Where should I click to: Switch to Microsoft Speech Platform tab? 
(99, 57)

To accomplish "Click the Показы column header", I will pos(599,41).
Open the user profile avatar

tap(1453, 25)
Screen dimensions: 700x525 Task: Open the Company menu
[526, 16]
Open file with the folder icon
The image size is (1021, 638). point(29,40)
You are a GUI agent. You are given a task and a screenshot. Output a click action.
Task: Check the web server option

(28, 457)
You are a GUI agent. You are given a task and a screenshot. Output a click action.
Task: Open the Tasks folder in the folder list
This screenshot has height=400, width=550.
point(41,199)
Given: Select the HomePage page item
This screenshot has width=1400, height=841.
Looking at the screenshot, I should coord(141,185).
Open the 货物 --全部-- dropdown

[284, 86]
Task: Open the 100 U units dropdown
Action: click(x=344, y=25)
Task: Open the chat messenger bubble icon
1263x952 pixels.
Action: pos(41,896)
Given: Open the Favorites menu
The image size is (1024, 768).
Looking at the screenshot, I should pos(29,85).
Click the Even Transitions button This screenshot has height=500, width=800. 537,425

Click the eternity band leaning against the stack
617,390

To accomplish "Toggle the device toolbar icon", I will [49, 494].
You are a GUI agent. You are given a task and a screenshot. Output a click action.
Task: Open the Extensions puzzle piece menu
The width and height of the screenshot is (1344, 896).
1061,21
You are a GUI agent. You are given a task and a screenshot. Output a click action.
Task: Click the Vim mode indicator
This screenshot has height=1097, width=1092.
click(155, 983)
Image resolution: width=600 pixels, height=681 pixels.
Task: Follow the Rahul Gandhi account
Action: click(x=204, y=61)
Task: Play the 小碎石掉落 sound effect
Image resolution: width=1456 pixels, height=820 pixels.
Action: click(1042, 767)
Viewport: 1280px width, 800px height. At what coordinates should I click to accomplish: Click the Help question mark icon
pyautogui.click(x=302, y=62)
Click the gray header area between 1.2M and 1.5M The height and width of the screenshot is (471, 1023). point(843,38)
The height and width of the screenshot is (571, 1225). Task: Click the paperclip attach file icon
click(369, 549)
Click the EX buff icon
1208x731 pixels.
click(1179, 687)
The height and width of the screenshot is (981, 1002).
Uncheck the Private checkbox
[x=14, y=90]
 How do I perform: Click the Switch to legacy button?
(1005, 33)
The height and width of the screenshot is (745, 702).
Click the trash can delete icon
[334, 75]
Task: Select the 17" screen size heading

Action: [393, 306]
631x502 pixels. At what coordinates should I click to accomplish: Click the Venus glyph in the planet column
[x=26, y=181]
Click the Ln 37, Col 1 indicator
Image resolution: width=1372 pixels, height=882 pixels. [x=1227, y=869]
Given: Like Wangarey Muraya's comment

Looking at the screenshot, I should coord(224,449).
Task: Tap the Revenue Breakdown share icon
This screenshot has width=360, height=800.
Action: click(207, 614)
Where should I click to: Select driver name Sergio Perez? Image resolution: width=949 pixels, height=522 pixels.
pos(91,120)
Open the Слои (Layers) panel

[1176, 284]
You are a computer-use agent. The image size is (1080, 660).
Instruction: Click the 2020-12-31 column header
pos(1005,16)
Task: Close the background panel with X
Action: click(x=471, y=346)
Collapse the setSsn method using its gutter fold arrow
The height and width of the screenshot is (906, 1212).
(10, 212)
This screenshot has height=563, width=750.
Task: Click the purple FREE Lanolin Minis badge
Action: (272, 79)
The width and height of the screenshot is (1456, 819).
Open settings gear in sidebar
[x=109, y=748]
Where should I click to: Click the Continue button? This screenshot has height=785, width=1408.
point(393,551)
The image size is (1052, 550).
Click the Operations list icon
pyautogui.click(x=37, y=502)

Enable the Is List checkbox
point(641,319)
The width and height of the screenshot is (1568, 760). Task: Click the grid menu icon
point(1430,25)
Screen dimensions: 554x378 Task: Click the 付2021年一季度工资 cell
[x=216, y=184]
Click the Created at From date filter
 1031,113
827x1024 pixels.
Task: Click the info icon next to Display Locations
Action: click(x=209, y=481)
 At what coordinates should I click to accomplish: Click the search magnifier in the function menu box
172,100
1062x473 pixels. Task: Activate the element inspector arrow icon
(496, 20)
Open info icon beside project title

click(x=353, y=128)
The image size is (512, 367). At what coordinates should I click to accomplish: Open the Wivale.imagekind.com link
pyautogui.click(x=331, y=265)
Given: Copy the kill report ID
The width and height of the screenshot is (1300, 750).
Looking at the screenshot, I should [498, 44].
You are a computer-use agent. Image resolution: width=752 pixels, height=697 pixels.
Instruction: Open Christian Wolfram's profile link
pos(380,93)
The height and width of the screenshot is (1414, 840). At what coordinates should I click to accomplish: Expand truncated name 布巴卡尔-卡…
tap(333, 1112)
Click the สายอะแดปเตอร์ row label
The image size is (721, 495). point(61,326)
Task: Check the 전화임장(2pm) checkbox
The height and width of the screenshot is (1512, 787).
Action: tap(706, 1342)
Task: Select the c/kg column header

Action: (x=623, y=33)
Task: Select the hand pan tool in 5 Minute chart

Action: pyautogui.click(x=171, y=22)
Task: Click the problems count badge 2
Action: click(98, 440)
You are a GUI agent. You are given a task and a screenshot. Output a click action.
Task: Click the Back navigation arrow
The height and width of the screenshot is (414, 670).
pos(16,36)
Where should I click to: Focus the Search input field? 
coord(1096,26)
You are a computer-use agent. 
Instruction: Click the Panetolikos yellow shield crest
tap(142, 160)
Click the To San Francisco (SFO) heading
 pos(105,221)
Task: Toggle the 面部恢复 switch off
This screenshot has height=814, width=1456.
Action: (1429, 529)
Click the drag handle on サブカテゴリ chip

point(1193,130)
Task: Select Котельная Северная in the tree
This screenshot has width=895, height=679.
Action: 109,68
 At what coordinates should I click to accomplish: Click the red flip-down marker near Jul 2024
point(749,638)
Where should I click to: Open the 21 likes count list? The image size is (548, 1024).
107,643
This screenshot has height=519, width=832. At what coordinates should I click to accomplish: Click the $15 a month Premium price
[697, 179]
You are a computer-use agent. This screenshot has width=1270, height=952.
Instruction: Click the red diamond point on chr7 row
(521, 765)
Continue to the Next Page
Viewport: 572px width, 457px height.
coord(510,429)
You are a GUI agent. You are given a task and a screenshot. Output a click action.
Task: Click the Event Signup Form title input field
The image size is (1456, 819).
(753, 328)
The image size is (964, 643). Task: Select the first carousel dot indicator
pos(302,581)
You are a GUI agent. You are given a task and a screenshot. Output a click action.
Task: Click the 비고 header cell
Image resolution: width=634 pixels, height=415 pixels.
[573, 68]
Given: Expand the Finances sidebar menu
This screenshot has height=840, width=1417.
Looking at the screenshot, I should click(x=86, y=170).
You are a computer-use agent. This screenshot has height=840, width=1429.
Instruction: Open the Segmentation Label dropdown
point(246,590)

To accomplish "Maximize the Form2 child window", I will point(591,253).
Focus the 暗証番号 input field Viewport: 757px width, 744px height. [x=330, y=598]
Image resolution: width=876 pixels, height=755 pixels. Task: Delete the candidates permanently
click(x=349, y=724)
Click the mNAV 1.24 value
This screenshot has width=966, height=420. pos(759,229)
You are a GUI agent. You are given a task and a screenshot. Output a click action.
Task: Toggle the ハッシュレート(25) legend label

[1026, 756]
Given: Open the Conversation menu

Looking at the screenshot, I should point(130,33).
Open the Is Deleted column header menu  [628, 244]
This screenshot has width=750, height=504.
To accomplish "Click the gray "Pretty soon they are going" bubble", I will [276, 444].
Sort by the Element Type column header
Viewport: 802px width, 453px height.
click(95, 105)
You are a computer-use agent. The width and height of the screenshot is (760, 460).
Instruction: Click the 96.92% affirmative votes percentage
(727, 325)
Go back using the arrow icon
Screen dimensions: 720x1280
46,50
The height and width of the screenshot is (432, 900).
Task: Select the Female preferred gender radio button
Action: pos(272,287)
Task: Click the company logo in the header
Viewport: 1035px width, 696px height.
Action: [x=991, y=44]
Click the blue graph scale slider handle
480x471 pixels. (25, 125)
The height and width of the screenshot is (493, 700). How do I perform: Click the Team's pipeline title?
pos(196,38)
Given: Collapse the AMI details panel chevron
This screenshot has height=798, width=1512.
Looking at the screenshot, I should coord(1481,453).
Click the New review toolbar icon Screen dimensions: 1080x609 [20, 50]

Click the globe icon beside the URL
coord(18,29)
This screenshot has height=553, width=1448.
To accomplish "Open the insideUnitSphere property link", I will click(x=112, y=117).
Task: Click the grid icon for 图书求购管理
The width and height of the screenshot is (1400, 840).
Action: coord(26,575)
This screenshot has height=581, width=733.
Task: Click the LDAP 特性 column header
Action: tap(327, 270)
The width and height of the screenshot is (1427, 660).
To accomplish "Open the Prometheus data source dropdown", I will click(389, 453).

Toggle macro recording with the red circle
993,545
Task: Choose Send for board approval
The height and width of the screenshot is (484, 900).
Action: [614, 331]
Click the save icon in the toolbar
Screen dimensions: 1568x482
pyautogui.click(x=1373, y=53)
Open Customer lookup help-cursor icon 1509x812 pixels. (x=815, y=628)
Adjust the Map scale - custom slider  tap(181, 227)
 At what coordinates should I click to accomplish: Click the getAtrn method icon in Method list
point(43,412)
= = = = = = =
▶ [Task]:
Starting at the line that contains "The height and width of the screenshot is (493, 700)." and ending after the line that contains "Looking at the screenshot, I should coord(1481,453).", reproduce those lines with "chevron" swapped for "arrow" and everything else unchanged.

▶ [Output below]:
The height and width of the screenshot is (493, 700). How do I perform: Click the Team's pipeline title?
pos(196,38)
Given: Collapse the AMI details panel arrow
This screenshot has height=798, width=1512.
Looking at the screenshot, I should coord(1481,453).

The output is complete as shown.